§ **Texte affiché**:
----

Comme vous le soulignez, les enjeux financiers sont considérables à plusieurs niveaux. Le coût des recherches et des nouveaux  traitements sont extrêmement élevés (des dizaines de milliers d'euros par patient) . Par ailleurs, les cours des actions en bourse des entreprises de l'industrie pharmaceutique sont très influencés par les succès et les échecs des essais thérapeutiques des nouvelles molécules  mises au point après des années de recherche. Pour l'industrie pharmaceutique et les investisseurs, spéculer à la hausse de l'espérance de vie par la guérison des maladies graves est très rentable en cas de succès de nouvelles molécules, mais il s'agit d'un investissement à  risque . Statistiquement en effet, les réussites sont moins fréquentes que les échecs...

D'un point de vue médical et bioéthique, quelle est la différence entre le business de l'amortalité et celui de l'immortalité ?

----

§ **Données fournies**:

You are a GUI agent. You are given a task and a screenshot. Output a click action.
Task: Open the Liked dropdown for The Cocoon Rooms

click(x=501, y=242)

----

§ **Activité A**: D'après le texte sur les enjeux financiers, quel est le coût des nouveaux traitements par patient ?
§ **Activité B**: Recopiez, s'il vous plaît, le passage du texte sur les enjeux financiers qui va de « Comme vous le » jusqu'à « de l'immortalité ? ».

§ **Résultat A**: Il s'élève à des dizaines de milliers d'euros par patient.

§ **Résultat B**:
Comme vous le soulignez, les enjeux financiers sont considérables à plusieurs niveaux. Le coût des recherches et des nouveaux  traitements sont extrêmement élevés (des dizaines de milliers d'euros par patient) . Par ailleurs, les cours des actions en bourse des entreprises de l'industrie pharmaceutique sont très influencés par les succès et les échecs des essais thérapeutiques des nouvelles molécules  mises au point après des années de recherche. Pour l'industrie pharmaceutique et les investisseurs, spéculer à la hausse de l'espérance de vie par la guérison des maladies graves est très rentable en cas de succès de nouvelles molécules, mais il s'agit d'un investissement à  risque . Statistiquement en effet, les réussites sont moins fréquentes que les échecs...

D'un point de vue médical et bioéthique, quelle est la différence entre le business de l'amortalité et celui de l'immortalité ?